To be fair, it’s not me that’s giving away this book, but our old friend Joanna Volpe of the Nancy Coffee Literary Agency. To win your own rare and valuable Uncorrected Proof copy of The Rotten Adventures of Zachary Ruthless, all you have to do is leave a comment on this post that includes the phrase “You rock, Joanna Volpe!” You have until next Tuesday, April 26th to leave a comment and the winning comment, chosen by random drawing performed by a severely traumatized and emotionally fragile hedgehog, will be announced Wednesday, April 27th.

All of this, no doubt, raises many questions, such as why did I write “what happens at the petting zoo stays at the petting zoo” on a blog about books geared toward children? Also, why Wednesday? Is the Book of the Week not posted on Tuesday (except when the Ninja runs behind)? Right you are, Esteemed Reader. But there will be no Book of the Week next week. Allan Woodrow, author of The Rotten Adventures of Zachary Ruthless will be here on Thursday to face the 7 Questions and after that the blog will be quiet for a full week.

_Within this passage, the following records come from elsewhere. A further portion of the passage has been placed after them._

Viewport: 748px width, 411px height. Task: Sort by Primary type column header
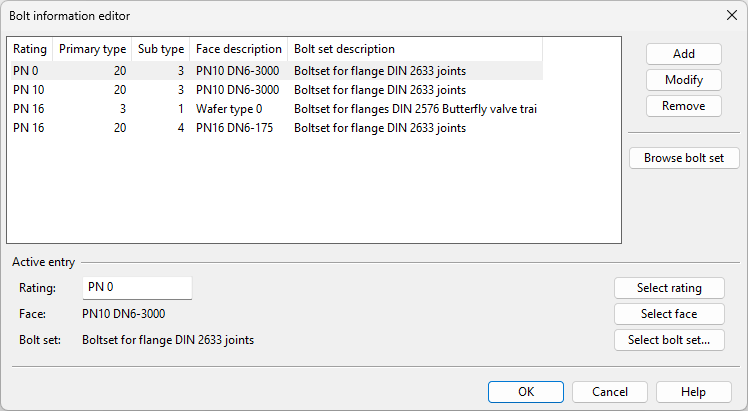tap(93, 49)
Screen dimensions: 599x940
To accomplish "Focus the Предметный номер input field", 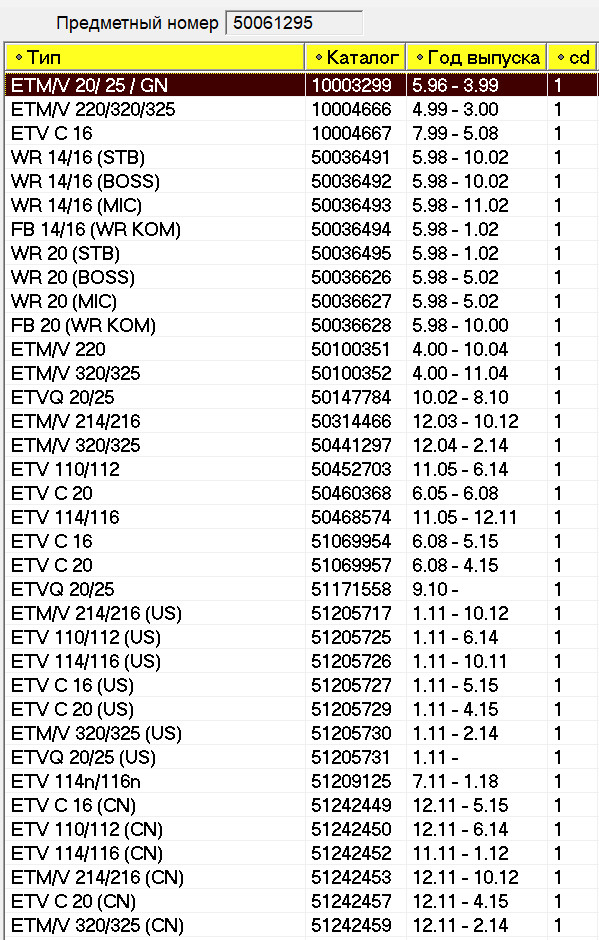I will [x=294, y=23].
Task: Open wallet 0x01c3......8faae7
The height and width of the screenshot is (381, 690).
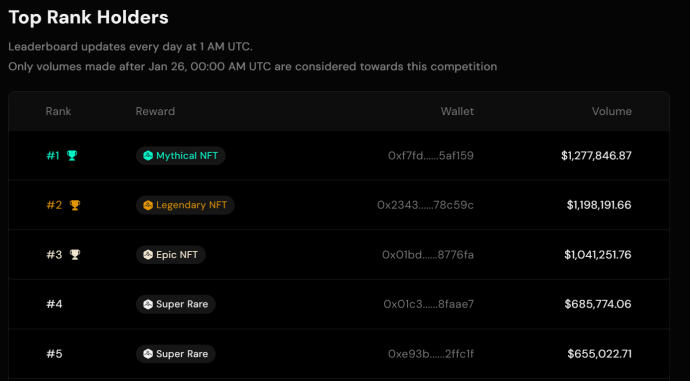Action: pyautogui.click(x=429, y=304)
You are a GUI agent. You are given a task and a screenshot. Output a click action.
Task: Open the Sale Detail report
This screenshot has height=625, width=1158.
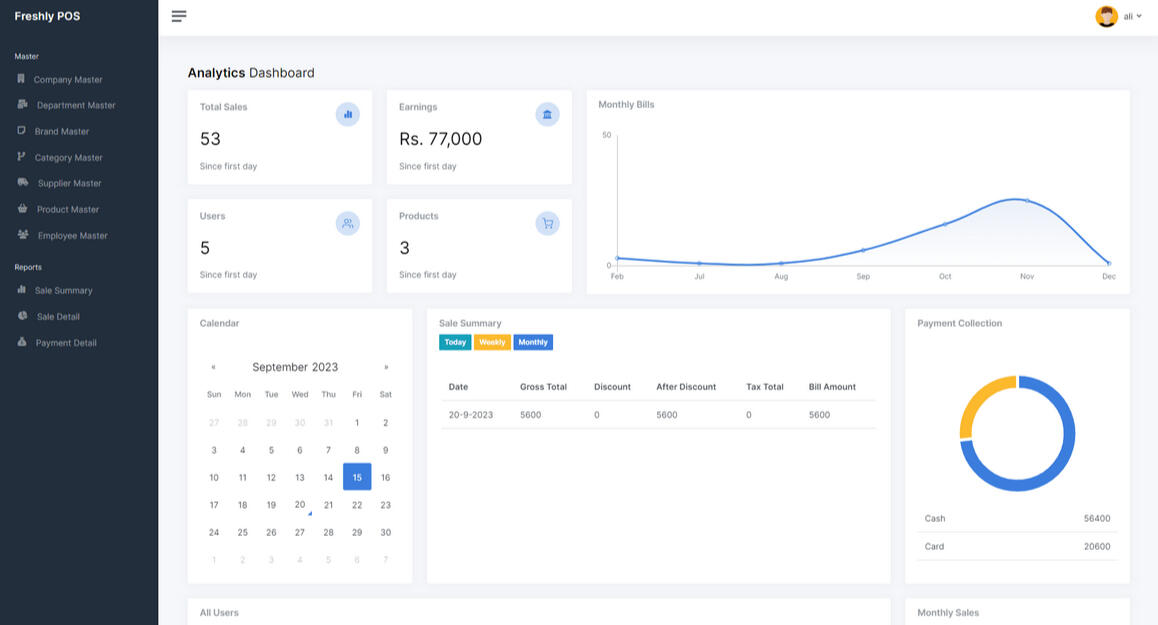pos(58,316)
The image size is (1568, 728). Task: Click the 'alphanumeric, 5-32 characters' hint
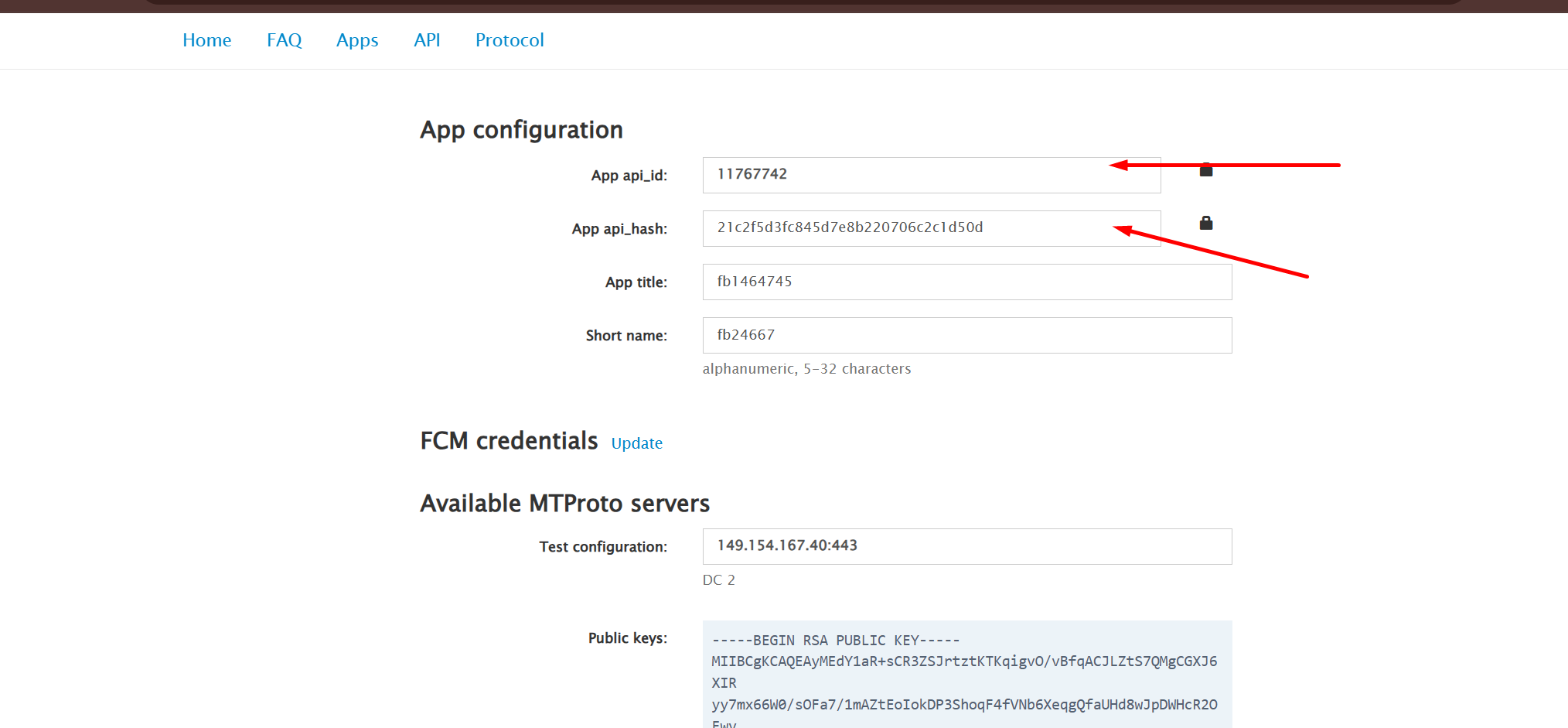point(806,369)
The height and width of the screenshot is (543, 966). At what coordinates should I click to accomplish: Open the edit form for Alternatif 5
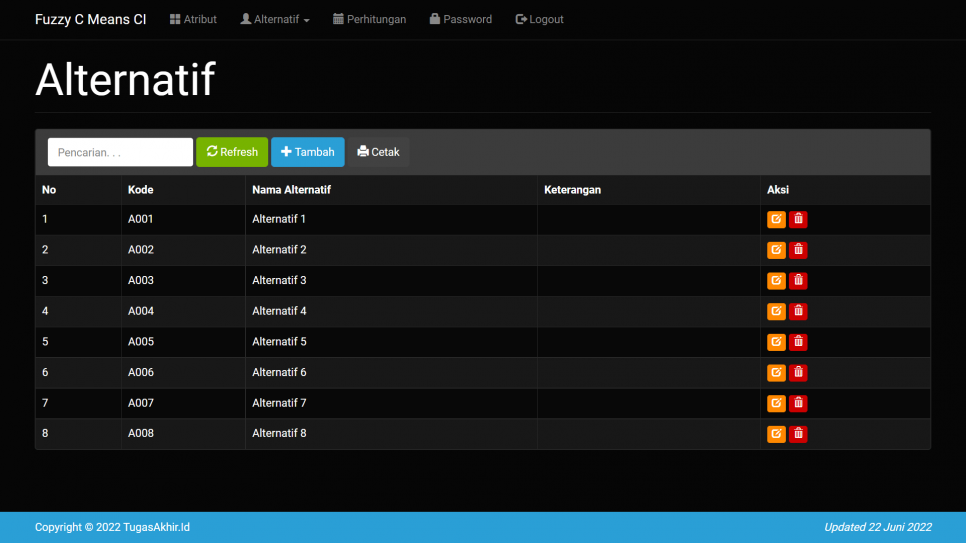point(776,342)
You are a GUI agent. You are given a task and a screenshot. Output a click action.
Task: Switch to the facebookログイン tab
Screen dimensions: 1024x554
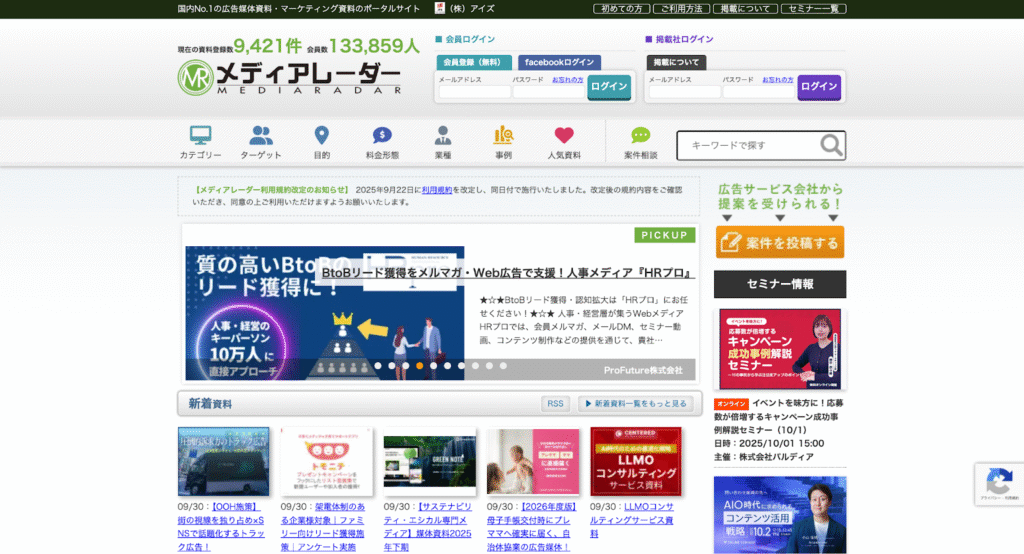tap(558, 62)
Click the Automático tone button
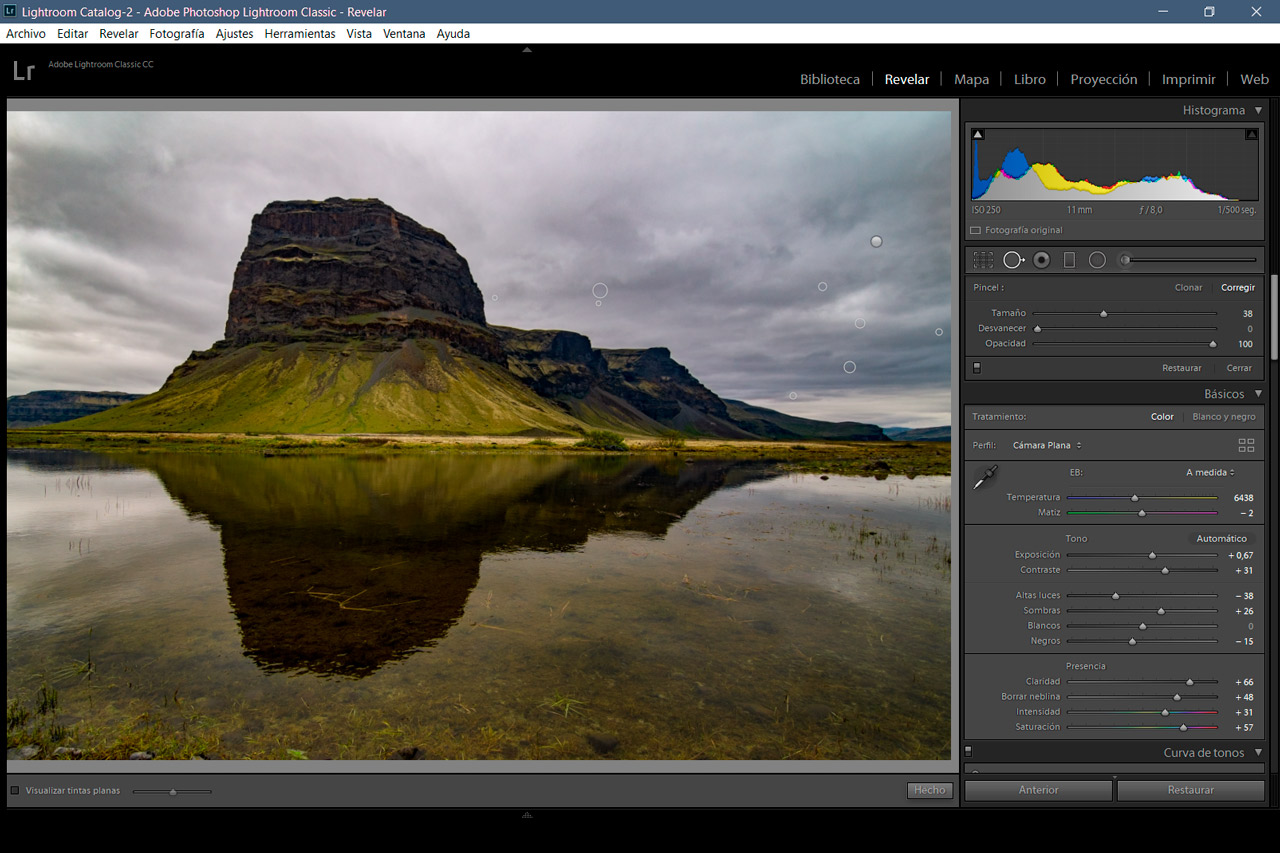1280x853 pixels. 1221,539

I agree, Esteemed Reader. This is an outrage! But, you see, this weekend I will be attending a children’s book conference here in Indianapolis hosted by the Society of Children’s Book Writers and Illustrators and next week instead of interviewing authors and literary agents, I will be posting about my experiences at the conference. You are right to call this a rip-off, Esteemed Reader, but be assured that I will back to regular posting the week after. If you’re planning to be in Indianapolis this weekend, make sure to introduce yourself to me as I’d love to meet you and apologize in person for accusing you of harboring hedgehog lust. You can just yell out “Hey, Middle Grade Ninja!” or look for the goofy white guy wearing a name tag that reads “Rob Kent.” I look forward to meeting you.

Now then, let’s get down to business. The Rotten Adventures of Zachary Ruthless is a whole lot of fun and hilarious throughout. You’re going to laugh at least once or twice every chapter and you’ll fully enjoy yourself from beginning to end. Children are sure to love this tale of rottenness, but I suspect their parents will enjoy it equally. If “you’re going to have a good time” isn’t reason enough to read a book, I’m not sure what is.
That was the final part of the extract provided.